Global greenfield FDI levels returned to pre-Covid-19 pandemic levels, with the number of projects growing by 18% in 2021, according to Investment Monitor's Global FDI Annual Report 2022
The number of greenfield foreign direct investment projects jumped by 18% in 2021, just shy of the level reached in the pre-pandemic year of 2019, according to a new report on FDI.
The Global FDI Annual Report 2022, produced by Just Drinks parent GlobalData and sister site Investment Monitor, shows the number of projects totalled 16,516 last year.
As Covid vaccinations became more widespread, economies began to reopen, as the ‘living with Covid’ era began. Investors were quick to respond, leading to a robust rebound in global FDI levels. However, companies are still faced with a raft of lingering issues such as supply chain disruptions and changing consumer demand patterns, as well as several more geopolitical factors to further muddy the FDI waters.
Most sectors gain in FDI in 2021
According to Investment Monitor's FDI Projects Database, 26 of the 34 global FDI sectors witnessed yearly growth in 2021. Of those, the most notable were communications and media and renewable and alternative power.
Communications and media FDI almost doubled in 2021 when compared with 2020. A surge of 5G projects, points of presence and edge locations as well as continued data centre constructions propelled the communications sector to become the third-largest FDI sector behind software and computer services and business and professional services. Technological developments and the rapid growth of the work-from-home generation are key factors for the sector’s boom.
Renewable and alternative power, which was the largest growth sector in 2020, continued along this trajectory, increasing by a further 36% in 2021. It is now the eighth-largest FDI sector and dwarfs non-renewables. A key sector to combat inflationary utility prices and help achieve the UN Sustainable Development Goals (SDGs), renewable energy FDI is finally seeing the breakthrough that has been on the horizon for several years.
Software and computer services remained the leading FDI sector. After experiencing a 24% drop in project numbers in 2020, the sector grew by 29%, taking it back to pre-Covid levels. Software as a service, operating systems and apps was the principal sub-sector within software and computer services. The subsector, which grew by 19% in 2021, accounted for almost half (48%) of all software and computer services projects. Computer programming activities and fintech operations were the next most popular tech subsectors, growing annually by 42% and 30%, respectively.
Amazon was the top investor in 2021
Not only did the Covid-19 pandemic cause millions more people to work from home, but it also changed consumer spending habits. The surge in online shopping has had several implications for FDI trends. Markedly, Amazon was the world’s leading investor in 2021, creating 241 projects. The online retail giant is continuing to drive its consumer-based logistics investments as well as diversifying into new sectors such as renewables.
CSL, the Australian biotech company, opened a multitude of plasma centres in 2021 across the US through its subsidiary, CSL Plasma.
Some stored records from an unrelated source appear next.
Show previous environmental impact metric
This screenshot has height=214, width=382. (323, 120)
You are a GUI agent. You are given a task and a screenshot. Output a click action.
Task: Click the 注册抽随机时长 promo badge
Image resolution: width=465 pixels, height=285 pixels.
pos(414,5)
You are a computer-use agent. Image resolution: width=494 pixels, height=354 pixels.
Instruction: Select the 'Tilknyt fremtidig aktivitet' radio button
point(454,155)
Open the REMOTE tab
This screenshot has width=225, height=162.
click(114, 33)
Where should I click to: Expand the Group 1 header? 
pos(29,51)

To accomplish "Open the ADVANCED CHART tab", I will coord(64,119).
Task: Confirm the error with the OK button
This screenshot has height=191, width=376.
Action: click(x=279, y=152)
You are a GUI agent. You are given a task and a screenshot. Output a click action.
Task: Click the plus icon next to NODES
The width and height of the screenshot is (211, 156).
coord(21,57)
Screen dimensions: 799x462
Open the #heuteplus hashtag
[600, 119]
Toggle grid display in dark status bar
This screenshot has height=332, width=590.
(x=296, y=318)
This accounted for its 1,150% growth, after a quiet 2020.
Tesla also climbed back into the leading investor table. The company opened a raft of service centres across Asia, western Europe and Canada. Additionally, it also opened manufacturing, R&D and sales operations.
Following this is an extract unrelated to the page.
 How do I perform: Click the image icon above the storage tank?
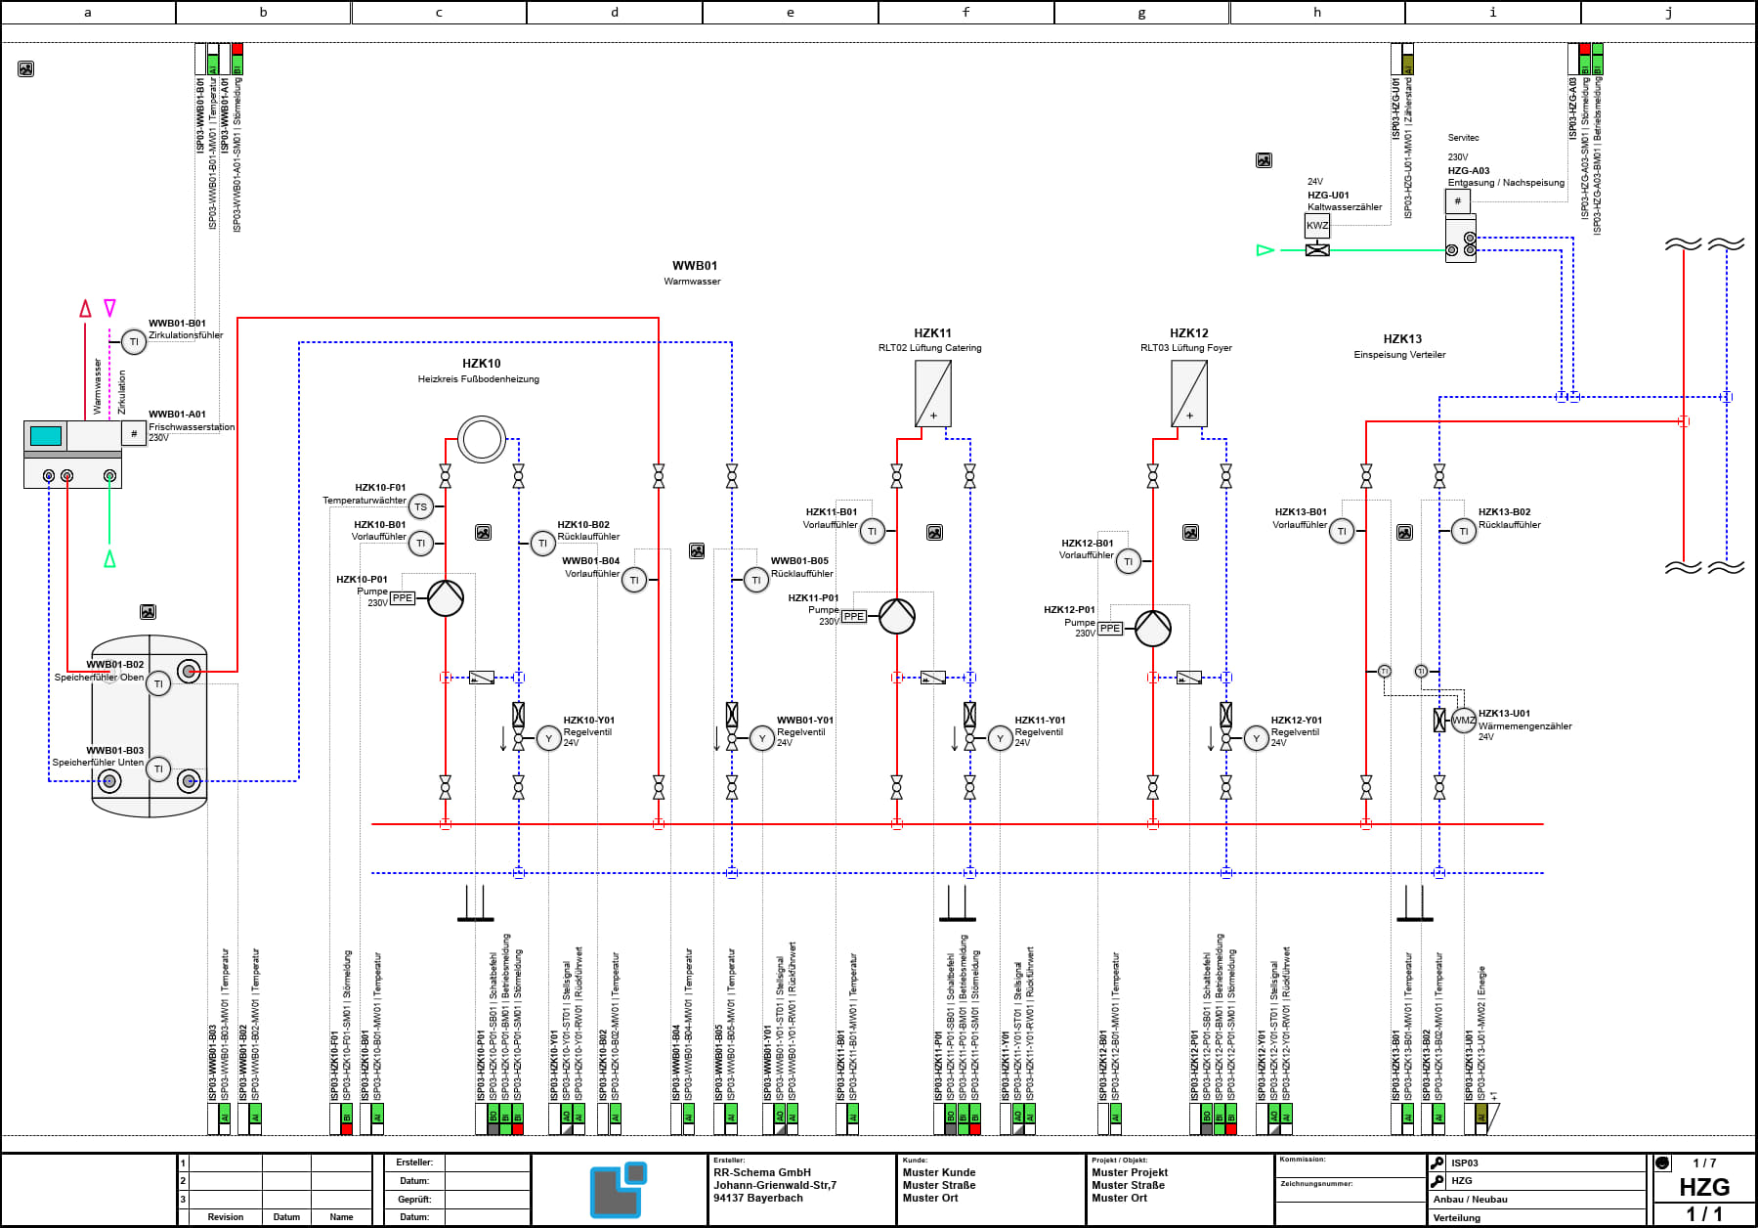pyautogui.click(x=148, y=612)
Businesses are becoming much more aware of their sustainability performance. Environmental, social and governance goals are a key topic for many companies in their annual report filings. Greenfield investment in sectors relevant to the SDGs rose by 39% in 2021, signalling a continued progression in sustainable investment.
Worrying times ahead for FDI levels
Although FDI recovered strongly in 2021, investment levels will almost certainly fall in 2022. Russia’s invasion of Ukraine has caused many geopolitical issues as well as soaring inflation levels and concerns over food and utility supplies. Supply chain problems, originally slated to be resolved in 2022, still linger. Yet, as seen throughout our report, FDI has the capability to respond quickly. If market opportunities are presented, we could expect another quick rebound in 2023, continuing FDI’s recent volatile trend.